During questioning, Democrats kept returning to one major theme: asking for a full FBI investigation into the mounting claims against Kavanaugh. Since Ford went public with her testimony, three other women have come forward to accuse Donald Trump’s Supreme Court pick of sexual misconduct.

Senator Dick Durbin came closest to drawing blood on the FBI investigation question. “Will you support an FBI investigation right now?” Durbin asked. “I’ll do whatever the committee says,” Kavanaugh said. “Yes, but you personally, what do you think the right thing to do would be,” Durbin shot back. There was a long silence.

The silence was broken by Republican Senator Lindsey Graham, who saved Kavanaugh’s bacon by going on a lengthy and animated rant. “Are you aware that at 9:23, 23 minutes after your nomination, Chuck Schumer said ‘I will oppose your nomination with everything I have’?” Graham asked Kavanaugh, before turning to the Democrats. “If you wanted an FBI investigation you could have come to us,” Graham said to them.

He wasn’t done. “This is the most unethical sham since I’ve been in politics,” he stormed. “Boy, y’all want power, and I hope you never get it.” Graham’s anger seemed bizarre, until it became clear who his true audience was: the White House. Press Secretary Sarah Huckabee Sanders quickly tweeted that Graham “has more decency and courage than every Democrat member of the committee combined. God bless him.”

After Graham’s outburst, the Republican senators started grandstanding themselves, abandoning all pretense of using Mitchell, their prosecutor, to ask questions of Kavanaugh as she had for Ford. In their eyes she had already served her purpose, which was to solve the image problem generated by a panel of all white, all male Republican senators questioning an alleged victim of sexual assault, and so by the time of Kavanaugh’s testimony that afternoon the political circus could begin in earnest.

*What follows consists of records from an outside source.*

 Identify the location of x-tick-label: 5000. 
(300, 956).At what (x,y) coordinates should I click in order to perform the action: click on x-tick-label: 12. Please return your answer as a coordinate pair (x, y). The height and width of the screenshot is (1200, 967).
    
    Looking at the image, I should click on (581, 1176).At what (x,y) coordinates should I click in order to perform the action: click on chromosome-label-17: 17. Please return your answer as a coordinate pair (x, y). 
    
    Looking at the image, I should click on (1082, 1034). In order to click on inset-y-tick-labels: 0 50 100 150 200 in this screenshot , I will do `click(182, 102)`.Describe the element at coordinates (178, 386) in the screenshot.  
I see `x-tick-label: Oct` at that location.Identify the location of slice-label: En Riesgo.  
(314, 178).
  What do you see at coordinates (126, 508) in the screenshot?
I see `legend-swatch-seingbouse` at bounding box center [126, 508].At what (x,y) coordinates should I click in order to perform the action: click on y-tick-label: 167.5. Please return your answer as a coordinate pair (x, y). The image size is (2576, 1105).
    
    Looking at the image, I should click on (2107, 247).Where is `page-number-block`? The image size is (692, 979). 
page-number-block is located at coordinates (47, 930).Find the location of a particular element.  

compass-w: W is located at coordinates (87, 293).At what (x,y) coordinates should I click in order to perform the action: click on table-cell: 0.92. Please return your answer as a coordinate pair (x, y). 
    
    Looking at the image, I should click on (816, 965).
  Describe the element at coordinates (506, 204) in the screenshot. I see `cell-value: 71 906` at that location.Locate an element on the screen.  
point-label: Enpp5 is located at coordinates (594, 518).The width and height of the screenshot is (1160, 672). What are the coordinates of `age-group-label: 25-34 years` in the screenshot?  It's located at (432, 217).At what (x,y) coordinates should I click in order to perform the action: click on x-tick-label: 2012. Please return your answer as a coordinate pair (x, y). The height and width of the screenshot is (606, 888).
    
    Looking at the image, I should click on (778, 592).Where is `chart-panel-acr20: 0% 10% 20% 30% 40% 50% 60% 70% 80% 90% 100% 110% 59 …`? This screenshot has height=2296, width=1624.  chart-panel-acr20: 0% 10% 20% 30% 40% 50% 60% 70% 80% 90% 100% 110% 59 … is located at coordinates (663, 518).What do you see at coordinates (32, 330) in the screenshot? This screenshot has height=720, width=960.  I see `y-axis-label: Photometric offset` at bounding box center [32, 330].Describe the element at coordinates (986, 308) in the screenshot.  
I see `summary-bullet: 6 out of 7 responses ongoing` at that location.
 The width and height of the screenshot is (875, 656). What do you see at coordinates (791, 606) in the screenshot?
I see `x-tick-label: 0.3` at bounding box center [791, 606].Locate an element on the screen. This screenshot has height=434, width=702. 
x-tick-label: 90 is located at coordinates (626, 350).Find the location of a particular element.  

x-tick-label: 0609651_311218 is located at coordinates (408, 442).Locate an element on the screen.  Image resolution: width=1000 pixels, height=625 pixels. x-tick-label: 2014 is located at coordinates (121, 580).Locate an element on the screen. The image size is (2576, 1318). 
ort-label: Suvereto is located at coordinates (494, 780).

Jeff Flake, the Republican senator from Arizona who is retiring and has been an outspoken critic of Trump, making him one of the few GOP members considered to be a wavering vote on Kavanaugh, spoke almost last. “This is not a good process, but it’s all we’ve got, and I would just urge our colleagues to recognise that in the end we are 21 imperfect senators,” he said, somewhat cryptically. “There is likely to be as much doubt as certainty going out of this room today.”

“There is doubt: we will never move beyond that. [We must] have a little humility on that front,” he added.

Whether that means Flake’s vote is now in question is entirely unclear. But what Flake thinks will be key to where this whole process goes next.

Ultimately, it is unclear what Thursday’s hearing will change. If no Republican senators change their minds then Kavanaugh will still have the votes to be confirmed by the Senate on Friday. That’s why Flake’s comments are likely to be pored over. He holds the power to change events. Few others do.

So the whole marathon spectacle could end up being sound and fury, signifying nothing. Almost at the very end, Senator Kamala Harris, a former prosecutor, asked if Kavanaugh had watched Ford’s testimony. “I did not,” Kavanaugh replied.